Top of PROVIDED RECORDS
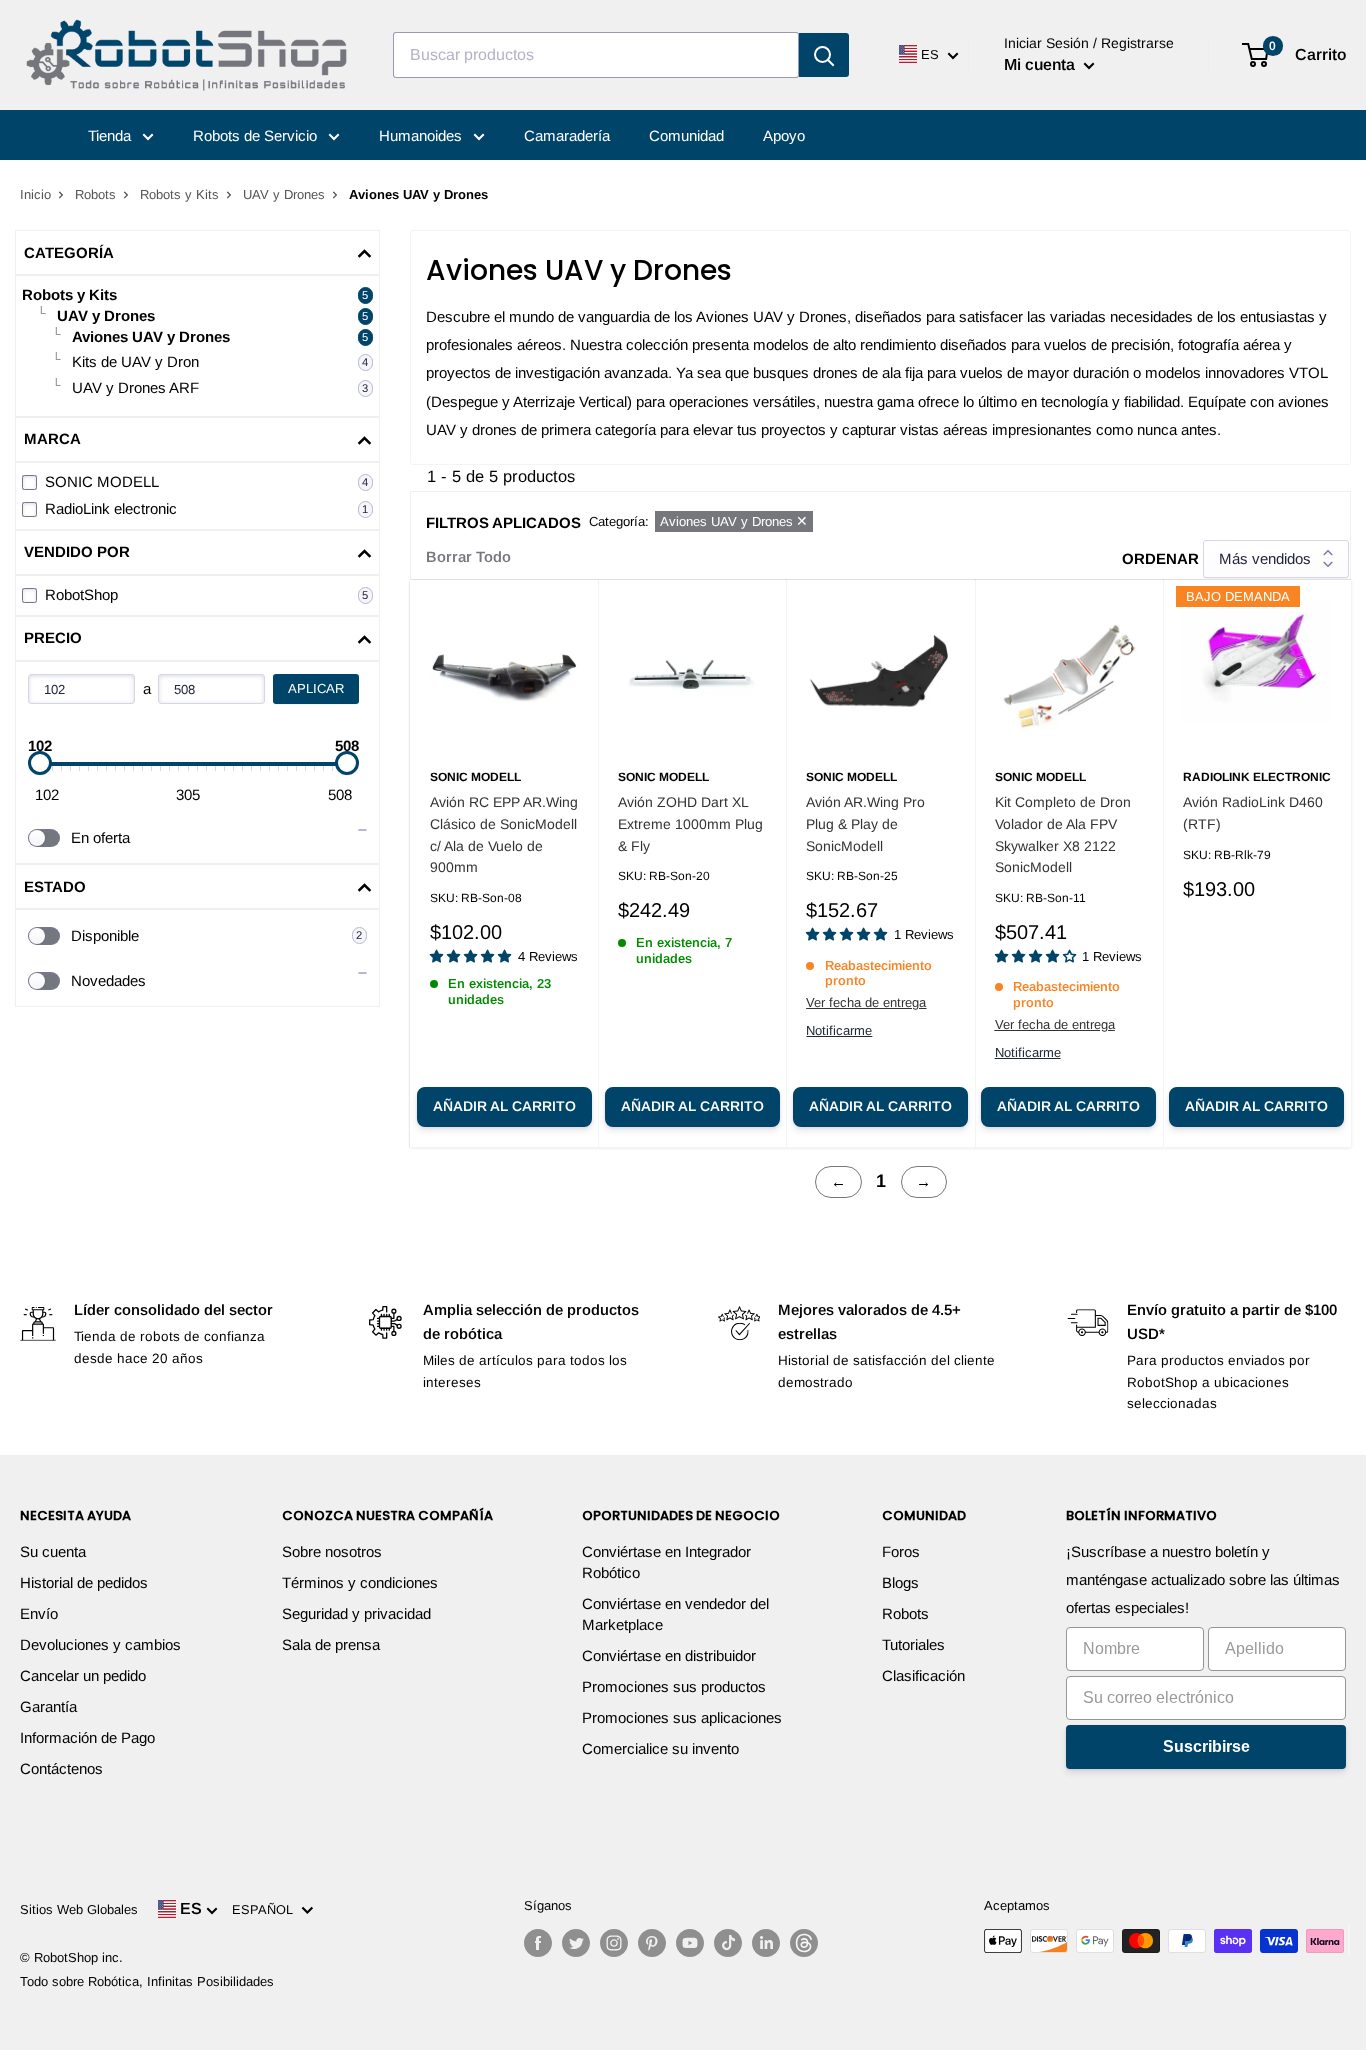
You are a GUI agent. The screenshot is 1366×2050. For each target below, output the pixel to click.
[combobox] (596, 55)
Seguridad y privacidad (356, 1613)
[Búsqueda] (824, 55)
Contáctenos (61, 1768)
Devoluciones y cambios (100, 1644)
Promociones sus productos (674, 1686)
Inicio (35, 194)
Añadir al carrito (504, 1106)
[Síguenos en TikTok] (728, 1943)
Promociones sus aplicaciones (682, 1717)
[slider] (40, 763)
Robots (95, 194)
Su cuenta (53, 1551)
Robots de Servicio (257, 135)
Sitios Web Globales (79, 1909)
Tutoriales (913, 1644)
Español (266, 1909)
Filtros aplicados (503, 522)
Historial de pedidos (84, 1582)
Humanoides (422, 135)
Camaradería (567, 135)
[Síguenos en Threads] (804, 1943)
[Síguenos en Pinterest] (652, 1943)
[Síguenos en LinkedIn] (766, 1943)
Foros (901, 1551)
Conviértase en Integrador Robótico (666, 1562)
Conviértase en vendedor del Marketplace (675, 1614)
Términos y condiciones (360, 1582)
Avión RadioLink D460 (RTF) (1253, 813)
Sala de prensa (331, 1644)
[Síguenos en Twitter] (576, 1943)
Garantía (48, 1706)
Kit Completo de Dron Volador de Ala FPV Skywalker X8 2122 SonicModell (1063, 834)
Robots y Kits (179, 194)
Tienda (111, 135)
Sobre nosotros (332, 1551)
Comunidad (686, 135)
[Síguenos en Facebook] (538, 1943)
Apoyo (784, 135)
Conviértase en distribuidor (669, 1655)
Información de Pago (87, 1737)
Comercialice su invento (660, 1748)
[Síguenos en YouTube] (690, 1943)
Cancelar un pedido (83, 1675)
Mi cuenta (1041, 64)
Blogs (900, 1582)
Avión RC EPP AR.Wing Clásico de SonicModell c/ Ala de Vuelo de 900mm (504, 834)
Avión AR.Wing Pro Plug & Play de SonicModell (865, 823)
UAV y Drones (284, 194)
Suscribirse (1206, 1746)
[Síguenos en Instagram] (614, 1943)
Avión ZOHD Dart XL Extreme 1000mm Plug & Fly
Bottom of PROVIDED RECORDS
• _WHAT TO WORK ON_
Among the entries above, find the line with "[combobox] (596, 55)" and the line with "[Síguenos en TikTok] (728, 1943)"; give again exactly these two lines and all lines between them.

• _OUTPUT FOR THIS TASK_
[combobox] (596, 55)
Seguridad y privacidad (356, 1613)
[Búsqueda] (824, 55)
Contáctenos (61, 1768)
Devoluciones y cambios (100, 1644)
Promociones sus productos (674, 1686)
Inicio (35, 194)
Añadir al carrito (504, 1106)
[Síguenos en TikTok] (728, 1943)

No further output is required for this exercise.